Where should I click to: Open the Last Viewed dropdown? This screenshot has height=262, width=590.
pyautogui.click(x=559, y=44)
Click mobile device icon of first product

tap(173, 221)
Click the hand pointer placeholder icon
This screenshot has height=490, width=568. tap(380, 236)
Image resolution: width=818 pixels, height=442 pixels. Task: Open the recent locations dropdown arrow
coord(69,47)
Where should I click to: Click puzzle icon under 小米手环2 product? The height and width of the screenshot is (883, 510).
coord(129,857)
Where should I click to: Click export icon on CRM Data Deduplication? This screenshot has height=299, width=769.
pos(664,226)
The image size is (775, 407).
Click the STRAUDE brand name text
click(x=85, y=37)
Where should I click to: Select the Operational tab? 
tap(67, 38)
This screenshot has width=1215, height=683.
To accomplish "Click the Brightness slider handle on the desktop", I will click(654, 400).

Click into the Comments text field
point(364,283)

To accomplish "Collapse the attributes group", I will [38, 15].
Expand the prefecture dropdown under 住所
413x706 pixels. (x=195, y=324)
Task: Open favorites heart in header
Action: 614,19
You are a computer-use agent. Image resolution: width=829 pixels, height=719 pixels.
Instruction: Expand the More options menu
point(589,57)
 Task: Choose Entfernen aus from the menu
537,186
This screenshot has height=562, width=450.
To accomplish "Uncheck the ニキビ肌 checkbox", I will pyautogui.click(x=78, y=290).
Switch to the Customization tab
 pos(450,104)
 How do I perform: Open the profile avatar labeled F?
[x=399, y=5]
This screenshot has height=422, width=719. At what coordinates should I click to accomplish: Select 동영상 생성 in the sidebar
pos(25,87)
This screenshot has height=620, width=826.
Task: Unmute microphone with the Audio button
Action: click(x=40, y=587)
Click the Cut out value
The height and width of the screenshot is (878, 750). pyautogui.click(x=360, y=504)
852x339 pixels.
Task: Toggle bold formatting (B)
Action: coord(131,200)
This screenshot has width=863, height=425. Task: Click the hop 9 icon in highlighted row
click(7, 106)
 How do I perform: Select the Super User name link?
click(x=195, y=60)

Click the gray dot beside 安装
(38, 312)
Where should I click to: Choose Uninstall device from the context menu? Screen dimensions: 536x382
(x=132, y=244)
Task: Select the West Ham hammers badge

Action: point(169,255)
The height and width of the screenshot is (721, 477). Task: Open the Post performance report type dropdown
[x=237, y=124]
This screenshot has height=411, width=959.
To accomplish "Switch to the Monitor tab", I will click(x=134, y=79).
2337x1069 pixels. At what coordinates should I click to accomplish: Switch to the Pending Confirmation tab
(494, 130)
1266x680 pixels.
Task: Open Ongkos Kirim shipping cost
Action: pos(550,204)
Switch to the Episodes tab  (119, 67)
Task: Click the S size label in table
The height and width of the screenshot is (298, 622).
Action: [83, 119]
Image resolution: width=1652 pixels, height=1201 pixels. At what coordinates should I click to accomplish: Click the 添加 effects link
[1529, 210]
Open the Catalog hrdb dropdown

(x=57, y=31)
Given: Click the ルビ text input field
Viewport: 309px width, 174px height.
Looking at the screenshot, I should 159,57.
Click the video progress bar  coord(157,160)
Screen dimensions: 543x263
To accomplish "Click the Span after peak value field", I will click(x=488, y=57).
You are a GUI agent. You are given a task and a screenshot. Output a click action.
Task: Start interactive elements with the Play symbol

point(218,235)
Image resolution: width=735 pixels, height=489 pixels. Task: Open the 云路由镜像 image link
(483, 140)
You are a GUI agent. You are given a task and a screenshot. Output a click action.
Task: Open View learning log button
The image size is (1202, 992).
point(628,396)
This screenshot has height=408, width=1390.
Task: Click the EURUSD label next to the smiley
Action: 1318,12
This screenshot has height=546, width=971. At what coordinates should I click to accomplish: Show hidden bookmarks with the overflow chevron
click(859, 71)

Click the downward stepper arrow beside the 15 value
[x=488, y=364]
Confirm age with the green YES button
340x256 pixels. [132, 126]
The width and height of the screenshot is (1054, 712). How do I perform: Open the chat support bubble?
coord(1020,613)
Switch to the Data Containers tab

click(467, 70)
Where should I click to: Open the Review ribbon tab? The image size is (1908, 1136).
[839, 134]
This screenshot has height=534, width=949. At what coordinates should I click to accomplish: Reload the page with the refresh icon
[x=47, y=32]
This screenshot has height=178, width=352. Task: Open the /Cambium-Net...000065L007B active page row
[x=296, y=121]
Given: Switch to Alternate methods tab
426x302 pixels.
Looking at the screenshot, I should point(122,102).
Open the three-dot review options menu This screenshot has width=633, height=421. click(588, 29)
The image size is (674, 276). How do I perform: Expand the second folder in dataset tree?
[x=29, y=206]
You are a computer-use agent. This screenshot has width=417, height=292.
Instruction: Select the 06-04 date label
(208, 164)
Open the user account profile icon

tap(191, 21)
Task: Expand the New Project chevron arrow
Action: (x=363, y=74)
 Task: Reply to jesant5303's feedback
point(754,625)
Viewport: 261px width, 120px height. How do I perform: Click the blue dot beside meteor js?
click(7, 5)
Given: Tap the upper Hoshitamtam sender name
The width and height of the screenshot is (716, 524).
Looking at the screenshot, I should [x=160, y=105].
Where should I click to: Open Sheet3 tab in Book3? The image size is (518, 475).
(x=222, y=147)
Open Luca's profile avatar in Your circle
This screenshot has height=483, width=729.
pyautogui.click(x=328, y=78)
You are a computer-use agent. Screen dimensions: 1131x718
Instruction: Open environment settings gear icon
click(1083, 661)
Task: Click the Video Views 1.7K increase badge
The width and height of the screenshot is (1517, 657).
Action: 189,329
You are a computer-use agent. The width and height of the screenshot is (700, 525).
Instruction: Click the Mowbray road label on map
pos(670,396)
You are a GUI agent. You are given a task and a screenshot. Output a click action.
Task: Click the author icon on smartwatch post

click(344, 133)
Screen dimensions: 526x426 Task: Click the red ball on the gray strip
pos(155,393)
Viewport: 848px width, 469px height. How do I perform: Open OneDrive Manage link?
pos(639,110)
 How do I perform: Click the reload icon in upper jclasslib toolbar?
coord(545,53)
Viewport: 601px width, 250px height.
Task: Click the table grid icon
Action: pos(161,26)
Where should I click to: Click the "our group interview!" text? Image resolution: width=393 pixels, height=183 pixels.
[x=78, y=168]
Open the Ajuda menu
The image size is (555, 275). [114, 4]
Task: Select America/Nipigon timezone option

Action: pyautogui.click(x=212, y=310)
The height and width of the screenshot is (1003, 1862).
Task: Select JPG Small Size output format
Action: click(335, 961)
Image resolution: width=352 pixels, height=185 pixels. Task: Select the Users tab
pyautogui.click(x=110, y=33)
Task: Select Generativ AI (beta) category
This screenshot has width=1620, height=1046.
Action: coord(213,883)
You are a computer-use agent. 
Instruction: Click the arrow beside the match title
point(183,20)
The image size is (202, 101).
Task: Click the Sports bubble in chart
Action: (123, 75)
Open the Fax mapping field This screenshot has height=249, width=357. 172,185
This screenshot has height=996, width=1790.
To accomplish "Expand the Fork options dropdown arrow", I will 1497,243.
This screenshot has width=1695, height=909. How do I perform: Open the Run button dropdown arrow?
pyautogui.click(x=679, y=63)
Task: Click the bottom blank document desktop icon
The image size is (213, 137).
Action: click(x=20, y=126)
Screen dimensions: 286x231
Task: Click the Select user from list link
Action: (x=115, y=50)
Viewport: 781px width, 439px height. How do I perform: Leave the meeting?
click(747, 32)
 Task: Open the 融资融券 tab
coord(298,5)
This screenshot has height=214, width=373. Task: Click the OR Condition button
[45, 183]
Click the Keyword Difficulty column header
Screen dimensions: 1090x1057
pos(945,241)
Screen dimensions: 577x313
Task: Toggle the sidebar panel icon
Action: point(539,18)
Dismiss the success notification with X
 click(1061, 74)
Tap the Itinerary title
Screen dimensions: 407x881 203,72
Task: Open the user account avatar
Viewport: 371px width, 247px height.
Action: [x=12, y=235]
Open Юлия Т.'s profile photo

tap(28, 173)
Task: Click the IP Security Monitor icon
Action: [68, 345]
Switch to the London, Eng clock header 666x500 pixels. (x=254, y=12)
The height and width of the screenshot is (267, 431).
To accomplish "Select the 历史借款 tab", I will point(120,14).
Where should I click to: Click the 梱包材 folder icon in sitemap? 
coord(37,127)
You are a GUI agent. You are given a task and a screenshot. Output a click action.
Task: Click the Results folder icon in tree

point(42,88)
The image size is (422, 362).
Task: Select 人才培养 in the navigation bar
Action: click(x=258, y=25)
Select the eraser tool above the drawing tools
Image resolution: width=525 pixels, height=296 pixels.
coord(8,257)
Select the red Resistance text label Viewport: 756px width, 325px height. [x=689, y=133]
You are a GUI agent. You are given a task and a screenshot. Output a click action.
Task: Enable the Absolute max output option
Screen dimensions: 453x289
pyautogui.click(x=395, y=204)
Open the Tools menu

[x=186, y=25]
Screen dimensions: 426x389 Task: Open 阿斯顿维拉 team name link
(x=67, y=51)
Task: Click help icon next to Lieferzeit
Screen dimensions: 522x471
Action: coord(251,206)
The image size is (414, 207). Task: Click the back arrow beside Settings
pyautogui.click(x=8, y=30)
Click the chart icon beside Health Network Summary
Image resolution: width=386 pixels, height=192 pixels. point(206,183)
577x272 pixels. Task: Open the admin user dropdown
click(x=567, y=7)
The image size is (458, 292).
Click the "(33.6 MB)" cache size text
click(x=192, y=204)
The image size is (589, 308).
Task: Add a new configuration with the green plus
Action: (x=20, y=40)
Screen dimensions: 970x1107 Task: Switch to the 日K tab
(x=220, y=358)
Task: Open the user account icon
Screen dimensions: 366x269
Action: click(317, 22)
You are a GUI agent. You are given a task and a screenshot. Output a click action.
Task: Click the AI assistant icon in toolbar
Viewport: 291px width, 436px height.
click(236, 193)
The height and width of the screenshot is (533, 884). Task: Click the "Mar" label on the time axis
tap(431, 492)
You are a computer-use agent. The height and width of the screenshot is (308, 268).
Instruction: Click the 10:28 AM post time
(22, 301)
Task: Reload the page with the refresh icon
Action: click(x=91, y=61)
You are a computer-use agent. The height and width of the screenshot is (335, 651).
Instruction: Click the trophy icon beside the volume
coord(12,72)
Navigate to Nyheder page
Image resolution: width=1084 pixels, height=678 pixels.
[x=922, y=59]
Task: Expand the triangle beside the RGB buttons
· · ·
■ **Exercise details**:
Locate every line of the material containing the word "arrow" and copy each one out. Case counts.

■ **Answer in full**:
Image resolution: width=818 pixels, height=442 pixels. Task: Open the recent locations dropdown arrow
Click the downward stepper arrow beside the 15 value
Task: Expand the New Project chevron arrow
Instruction: Click the arrow beside the match title
To accomplish "Expand the Fork options dropdown arrow", I will 1497,243.
This screenshot has width=1695, height=909. How do I perform: Open the Run button dropdown arrow?
The image size is (414, 207). Task: Click the back arrow beside Settings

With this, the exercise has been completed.